9. Android N Password Manager
In Marshmallow, the Smart Lock for Passwords feature is hidden down the bottom of the Google settings. It’s a fledgling password manager for apps that will basically set back to exactly where you were if you uninstall and then re-install an app. Smart Lock for Passwords automatically signs you into apps, and Marshmallow’s automatic app backup feature re-loads all of your app data and progress. It’s a nice idea, but it doesn’t work with many apps yet. We hope the Android N release delivers a fully functional and widely supported password manager.
10. Android N Permissions Manager
As we mentioned, Android Marshmallow already has granular app permissions – meaning that you can select individual permissions to grant or deny a particular app and change them at any time – but the feature is still a little confusing.

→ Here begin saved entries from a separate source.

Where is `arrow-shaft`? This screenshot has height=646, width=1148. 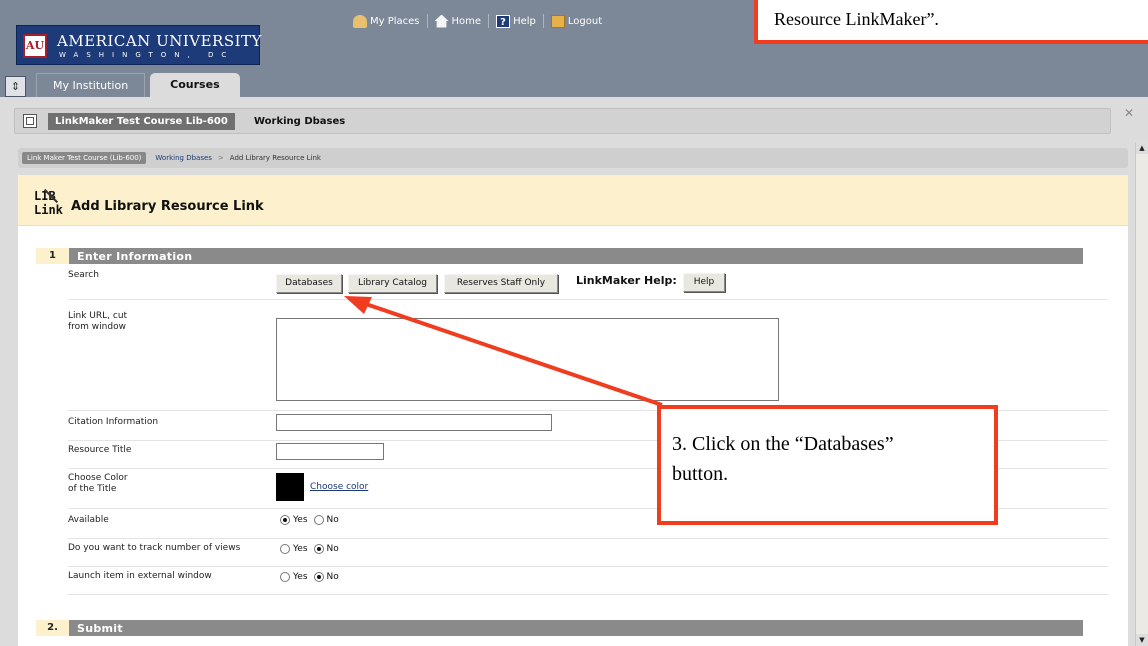 arrow-shaft is located at coordinates (511, 354).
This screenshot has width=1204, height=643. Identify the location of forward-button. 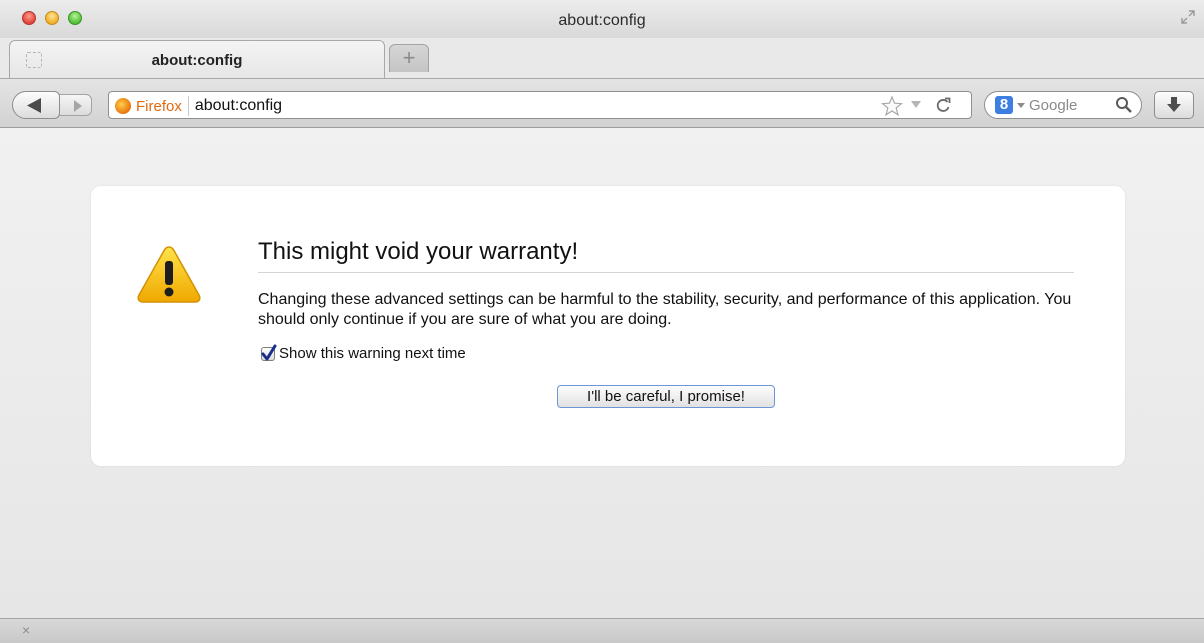
(75, 105).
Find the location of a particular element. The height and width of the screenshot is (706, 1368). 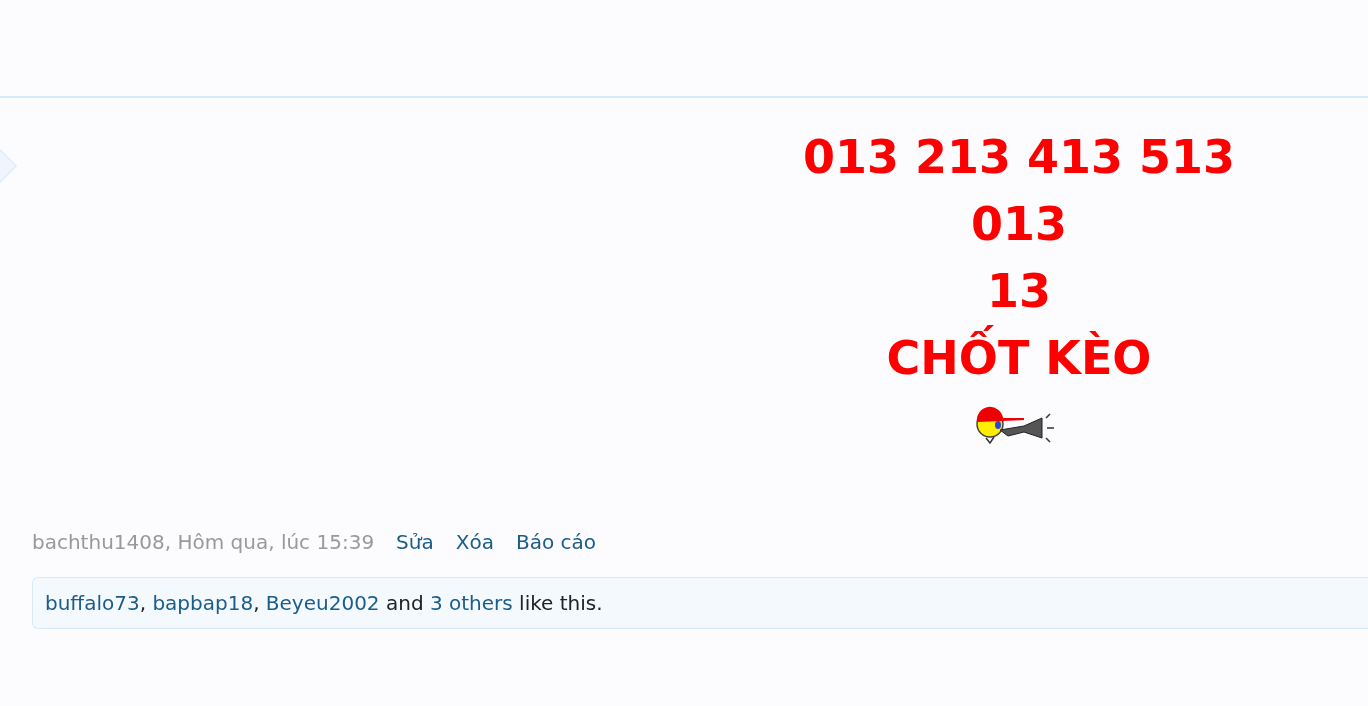

likes-summary: buffalo73, bapbap18, Beyeu2002 and 3 others like this. is located at coordinates (700, 603).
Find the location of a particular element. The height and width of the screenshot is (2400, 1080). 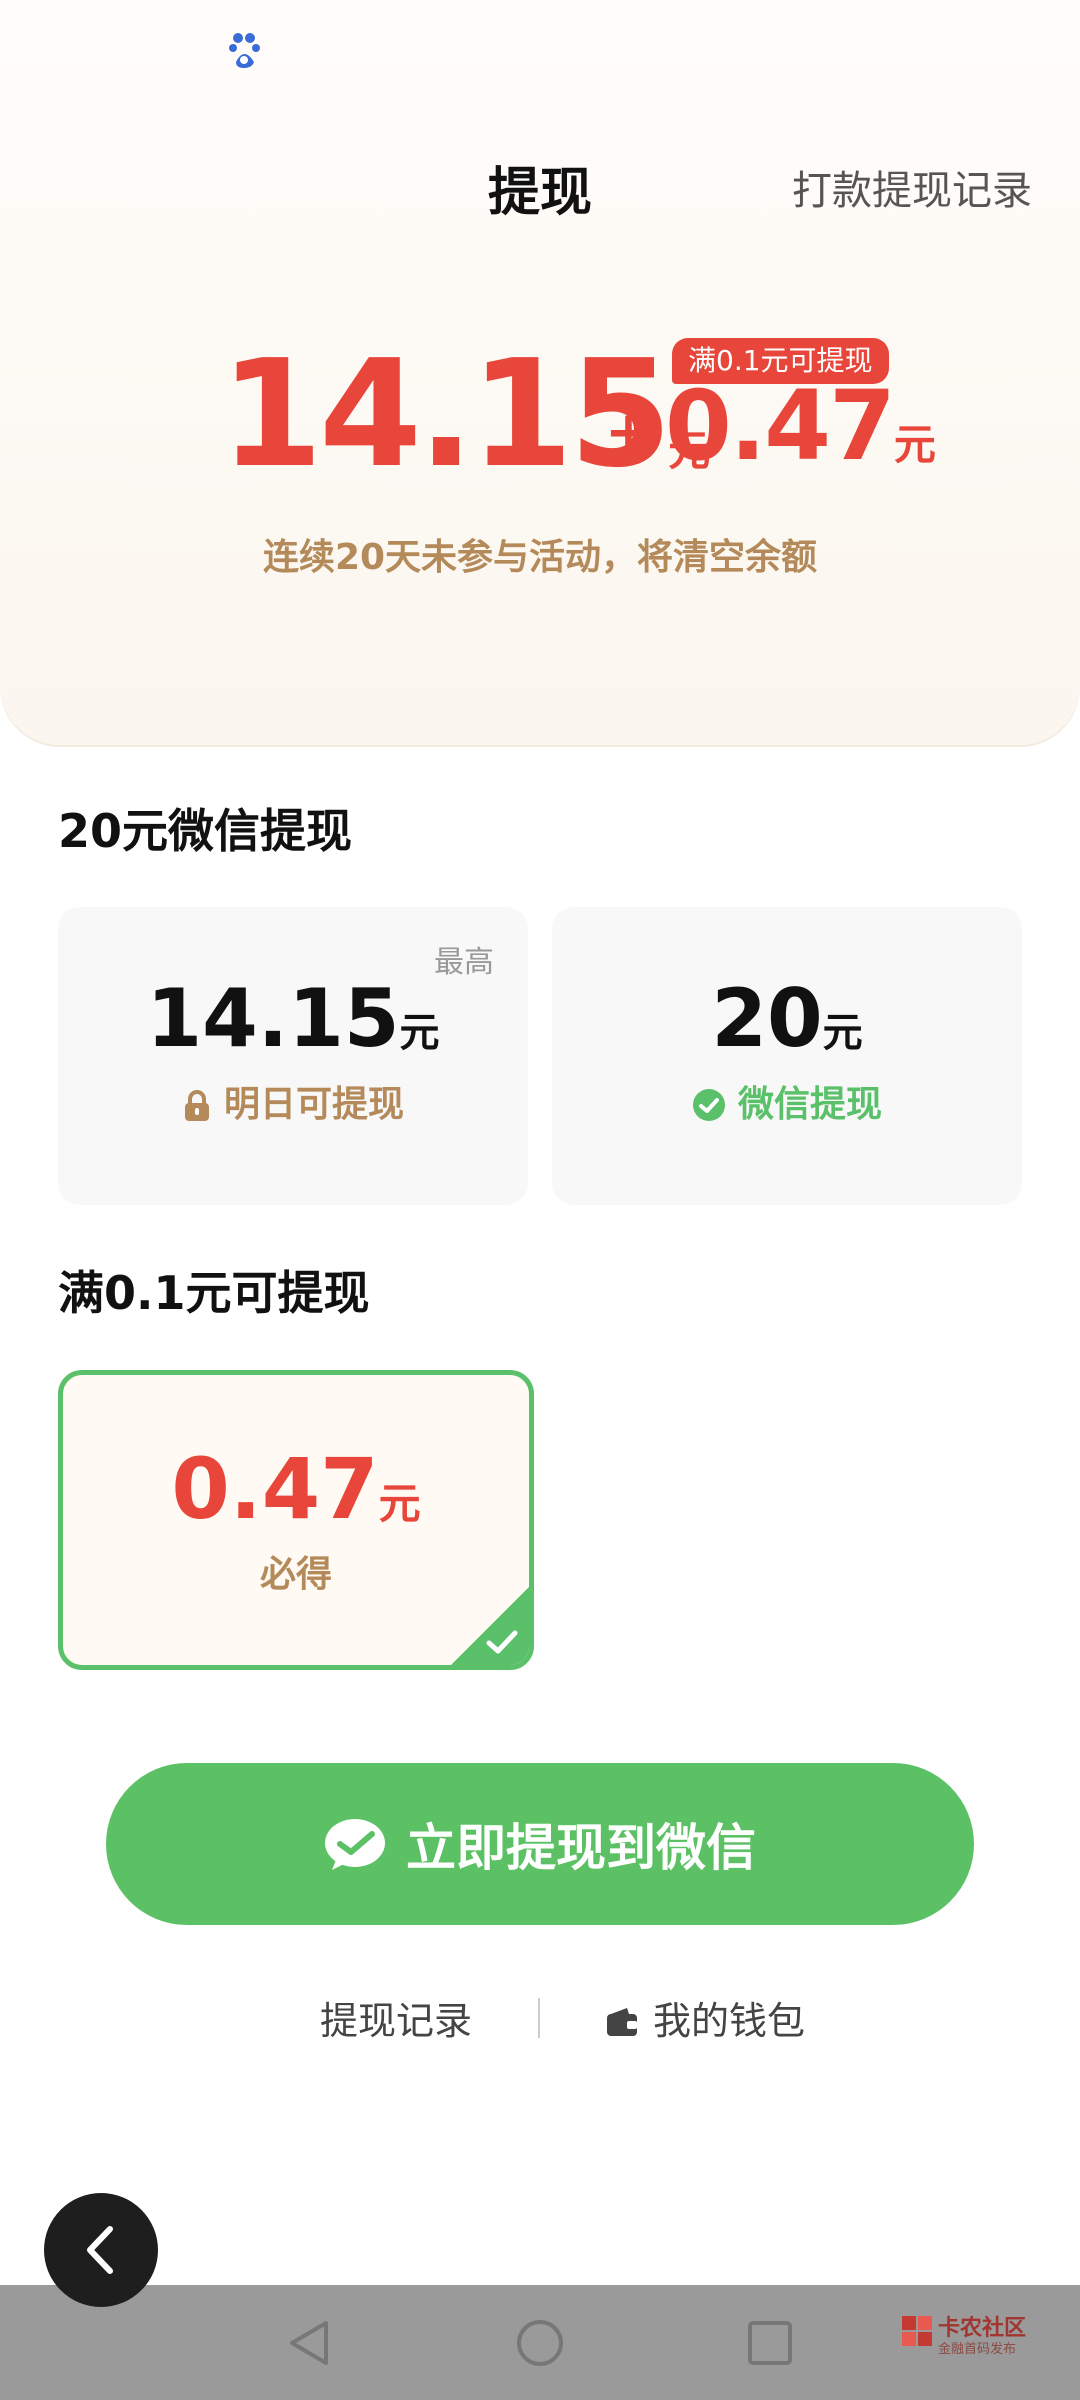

The feature actually debuted back in the hidden AppOps in Android 4.3 Jelly Bean but was quickly removed, only to resurface in Android 6.0. So we’d like to see an even better permission manager in Android N, one that makes the process more intuitive and allows better control over app permissions while making the whole process a lot more transparent. Right now you have to dig around in the apps settings of Marshmallow to even find and make sense of the current state of your app permissions.
11. New Messaging App
There’s a rumor doing the rounds that Google will be introducing an all-new messaging app with Android N to replace the largely unpopular Hangouts SMS/MMs integration. The new app will be based on the Rich Communications Services (RCS) platform, which allows for much more than just talk and text to be shuttled around, including video chat, file sharing and instant messaging.
12. Android N System Update Independence
This would be the holy grail of Android N updates: independent system updates from Google that are totally separate from any subsequent updates imposed by your manufacturer or carrier. These last two are the reasons why Android updates take so long for non-Nexus devices. If Google could update the core functionality of Android, independent of any interface and software feature changes added later by manufacturers and carriers, we could suddenly be looking at Nexus-speed Android updates for everyone, just like with iOS, and the end of Android fragmentation.
13. Faster App Optimization In Android N
Following the switch to Android Runtime (ART) in Android Lollipop from the decrepit Dalvik runtime used in KitKat and before, some users have become tired of the amount of time it takes to optimize apps following an Android update. Upon first boot, the ART optimizes all apps using Ahead-of-Time compilation (whereby apps are compiled once – at boot – and then effectively launch faster from there on out). In Android N however, things have changed again.
14. Improved Call Screening And Number Blocking
Android N attempts to improve on the multiple different methods manufacturers have come up with over the years to block certain numbers or screen calls by baking a standard into the latest version of Android. Like fingerprint support and multi-window mode, this means that these rather essential processes should become more consistent across devices and manufacturers because they are a stock feature of Android rather than a later addition.
15. Put Emergency Info On Your Lock Screen
This is one of those good ideas that probably won’t get appreciated as much as it should be. Android N now has a setting that allows you to provide a link to your emergency information on your lock screen, including your name, blood type, address, allergies and other essential information that may be required if you find yourself in an accident and unable to communicate.